エコタウン計画
長野県・飯田市

 多様な活動で住民の参加意識向上

 96年度に策定した「飯田市環境計画(21'いいだ環境プラン)」と97年度制定の「飯田市環境基本条例」が環境行政の基本となっています。これに基づき97年度から、環境に負荷の少ない市民生活や事業活動に転換していくための仕組みづくりと、意識づくりを総合的・計画的に進めています。

 官民一体となった活動は、ごみ処理費用負担制度の導入やリサイクル・省資源活動の実践、森林資源・景観の保全、環境教育、ISO14001の認証取得など幅広い分野にわたります。

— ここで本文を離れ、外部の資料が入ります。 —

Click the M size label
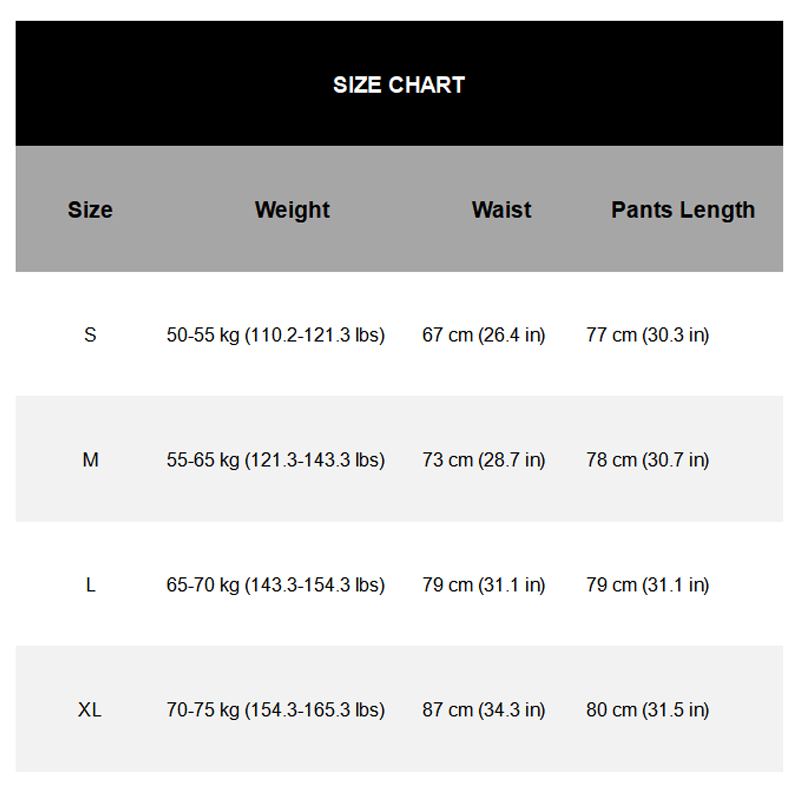This screenshot has height=800, width=800. pyautogui.click(x=90, y=460)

これらの活動状況や成果、環境目標の設定・動向などは、毎年「環境レポート」としてまとめられ、住民のガイドブックとしても活用されています。

 環境問題に対する取り組みが住民参加の中で行われていることは、リサイクル活動や教育の場にも表れています。
 99年度末で111か所設置され、リサイクル指導員が2人ずつ配置されているリサイクルステーションにおけるガラスびん、ペットボトルの回収は、99年度に延べ535回実施され、ガラスびん346トンが回収されました。

 ■環境レポートに成果と目標

 ごみの減量とリサイクルを推進するため、各家庭から排出される埋立ごみの中から使用可能なものを選別し、無料提供する「リサイクル市」には、年間300人以上の市民が参加します。400〜700点の展示品はほとんど引き取られ、物を大切にする意識の高まりがうかがえます。里山の保全と児童の環境教育を目的として、小学校付近の雑木林を学友林として提供する学友林整備事業では、直接手で触れ、目で見る体験教育が成果を上げています。

 97年度から設置資金の助成制度がスタートした住宅用の太陽光発電システムは、3年間で332件に上り、市では2010年度までに30%の普及世帯率を目標にしています。2000年度の目標としては、1人当たりのごみ排出量を253キロ以下にする、ごみ総排出量に対する資源ごみ回収量の割合を26%以上にする、といった具体的な数値が設定されています。

 環境産業公園に立地したペットボトルのリサイクル工場と新聞古紙から断熱材を作るリサイクル工場は、環境保全協定のような受け身の取り組みではなく、積極的に環境問題に取り組む姿勢を「環境宣言」という形で地域に示しました。